## EXCERPT
One of the most intriguing recent finds, described in the latest issue of the journal PALAIOS, is what has been informally called a “dinosaur dance floor.” It is doubtful that these animals were rocking out to Was (Not Was), but the 190 million year old Jurassic sandstone nestled in the Arizona-Utah border represents a piece of highly trafficked ground, with tracks laid on top of other tracks. Measuring 100 meters long and 30 meters wide, the trackway has about 12 footprints per square meter, and the photographs from the site show a piece of land pockmarked with holes.

The majority of the identifiable tracks were made by theropod dinosaurs and carry the names Grallator, Anchisauripus, and Eubrontes. If the names sound unfamiliar, it is because footprints are named differently than skeletons are. Unless a dinosaur dies in its tracks and it preserved, it can’t be certain what genus of dinosaur which made each type of track, so tracks are identified based upon tell-tale characteristics and given their own names. Prints left by a sauropod-relative (a sauropodomorph) were also found at the site.

Of particular interest was a tail-drag mark. During most of the 20th century dinosaurs were depicted as animals that dragged their tails on the ground behind them, but the majority of evidence (from skeletons to trackways) showed that dinosaurs held their tails off the ground. The tail-drag mark does not overturn what has been learned about dinosaur posture, but it does indicate that a dinosaur that walked on four feet and had a long, sinuous tail briefly dragged it on the ground.

## MATERIAL
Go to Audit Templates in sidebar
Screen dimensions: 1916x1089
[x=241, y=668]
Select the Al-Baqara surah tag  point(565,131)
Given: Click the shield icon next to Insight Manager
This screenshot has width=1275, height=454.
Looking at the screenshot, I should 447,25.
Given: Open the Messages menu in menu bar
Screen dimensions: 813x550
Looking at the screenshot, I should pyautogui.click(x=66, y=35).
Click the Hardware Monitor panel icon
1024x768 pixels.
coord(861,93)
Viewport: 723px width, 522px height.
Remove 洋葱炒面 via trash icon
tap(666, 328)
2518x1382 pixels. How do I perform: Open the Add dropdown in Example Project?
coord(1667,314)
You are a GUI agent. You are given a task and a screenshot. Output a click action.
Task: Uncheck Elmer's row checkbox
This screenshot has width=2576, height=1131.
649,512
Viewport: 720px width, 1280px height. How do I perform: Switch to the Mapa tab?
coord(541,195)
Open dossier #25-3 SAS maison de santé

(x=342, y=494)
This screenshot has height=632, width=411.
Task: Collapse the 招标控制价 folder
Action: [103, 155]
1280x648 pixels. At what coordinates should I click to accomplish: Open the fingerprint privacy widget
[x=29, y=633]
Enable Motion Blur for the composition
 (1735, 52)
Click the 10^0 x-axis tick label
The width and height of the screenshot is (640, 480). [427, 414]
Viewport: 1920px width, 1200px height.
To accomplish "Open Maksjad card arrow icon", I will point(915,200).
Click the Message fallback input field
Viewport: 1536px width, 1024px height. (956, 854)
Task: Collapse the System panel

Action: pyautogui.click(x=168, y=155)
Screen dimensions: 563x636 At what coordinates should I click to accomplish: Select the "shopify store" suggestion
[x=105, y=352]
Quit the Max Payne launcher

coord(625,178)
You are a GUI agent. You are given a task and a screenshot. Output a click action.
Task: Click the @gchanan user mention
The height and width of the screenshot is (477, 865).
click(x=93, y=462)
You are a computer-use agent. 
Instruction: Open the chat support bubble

## PROBLEMS AND TASKS
1 > For the passage on the dinosaur trackway, answer yes or no for each statement and quote the exact words from the passage that decide it. (a) The trackway is 100 meters long and 30 meters wide. (b) Most of the identifiable tracks were made by sauropodomorphs. (c) The tail-drag mark overturns what has been learned about dinosaur posture.
2 > Extend the passage on the dinosaur trackway, picking up right after its last sentence.
The entries have nothing to do with the passage on the dinosaur trackway.

## THE REPLIES
1 >
(a) Yes: "Measuring 100 meters long and 30 meters wide"
(b) No: "The majority of the identifiable tracks were made by theropod dinosaurs"
(c) No: "The tail-drag mark does not overturn what has been learned about dinosaur posture"

2 >
Why did so many dinosaurs congregate in this one area? The high amount of tracks is certainly unusual, but the answer may have to do with a shortage of water. Around the track site were huge sand dunes that were part of an immense desert, but the tracks themselves were made on a damp surface near an ancient water source. This site may represent a prehistoric watering hole in which many different kinds of dinosaur came to drink (and perhaps some even preyed on the animals that came to quench their thirst).

There is a lot more work to be done at the site, particularly because the paleontologists found a new kind of track they had never seen before. Could this site preserve traces of a dinosaur otherwise unknown to scientists?